We know that no matter how successful the charitable endeavour, the best plans can go astray. In our interventions, we will be proportionate – helping trustees to respond when problems occur, while tackling intentional wrongdoing robustly.

This year we will deliver the next phase of our awareness campaigns and online improvements alongside further steps in our programme of guidance redesign, together continuing to support and improve trustees’ understanding of their responsibilities and contributing to a longer-term reduction in unintentional harms caused by poor governance.

New guidance will underpin the delivery of the second and third phases of the Charities Act 2022, which will also require updates to internal processes and digital systems.

With the launch of our ‘My Charity Commission Account’ this year, we will put in place groundwork that will help us, over time, to reshape our relationship with trustees.

Together with conducting research to inform the future development of the Account, we will have taken important steps towards our ultimate ambitions for the service: providing a more efficient and tailored communications channel and an improved customer experience for trustees, which proactively serves them with the guidance and reminders they need to be compliant.
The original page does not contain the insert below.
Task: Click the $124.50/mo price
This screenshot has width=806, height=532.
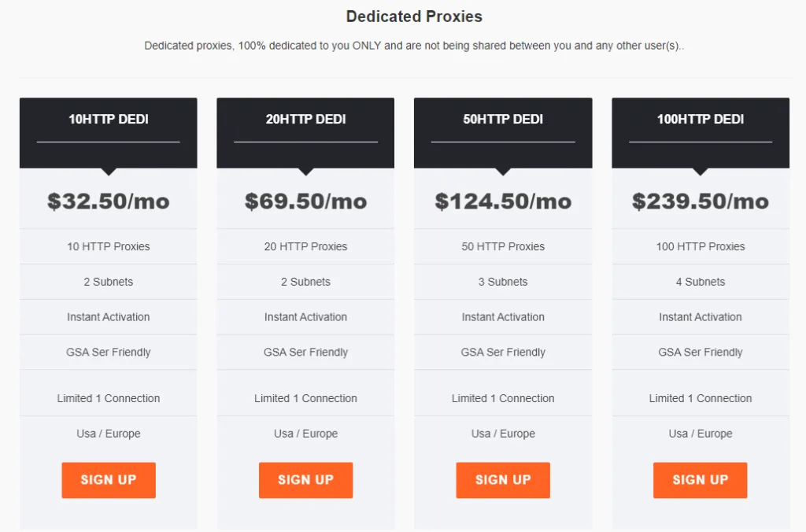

Priority 3: In challenging times, we will improve how we use our voice, data and intelligence to help charity deliver impact

In our work we will listen to all concerns with the respect they deserve, but while we report to Parliament, we will be beholden to no-one in applying the law, continuing to put the public interest front and centre of our regulatory approach.

Over the course of the year, we will speak out on the issues that matter, and we will explore ways to explain our casework in a way that is meaningful to the public and useful to trustees, and which reinforces the independence of our work. We will also raise awareness of the information on our Register.

Through our activity, we will be more proactive in anticipating wrongdoing, dealing with it speedily where we find it. We will continue to deploy our increasingly sophisticated approach to intelligence gathering and data analysis, improving how we use data and intelligence to inform our work, helping us to identify and address the issues and risks that emerge.

This will be supported by the introduction of the improved Annual Return 2023 question set onto our digital services following widespread consultation last year, as well as making the changes to our current system for the classification of what charities do so that we are able to understand better the charity sector through segmentation.

Working with others, we will also continue to progress the redevelopment of the SORP accounting framework, and our long-term work ambitions for the digitisation of charity accounts.

Priority 4: We will invest in our people and our systems so that we continue to be an expert Commission

Our activities under this priority are focused on achieving our ambition to be an expert Commission. We want the Commission to be a great place to work with an employee experience that attracts, retains, engages and develops talented people who believe in what the Commission does. We will continue to develop our offer for staff in this context. To empower our people to deliver excellence in regulation, we will equip them with the knowledge they need through updates and amendments to our operational guidance, as well as looking to bolster capacity by seeking to improve, continuously, existing casework processes.

Through the delivery of the next phase of our IT roadmap, and a wider programme of continuous improvement, we will make sure that our people can deliver their work effectively and efficiently, improving how we use existing systems as well as introducing new ones where appropriate.

This year, we will be developing and will publish our new 5 year strategy from 2024, which will set out a clear and ambitious vision for our future as an expert Commission, which is fair, balanced and independent in the way it delivers its regulation.

Tracking our performance

We will report performance against our Business Plan in our Annual Report for that financial year. We will also continue to track our performance against our Strategic Impact Measures and Customer Service Standards, to ensure the public can see how, each year, the Commission is meeting its strategic and operational objectives.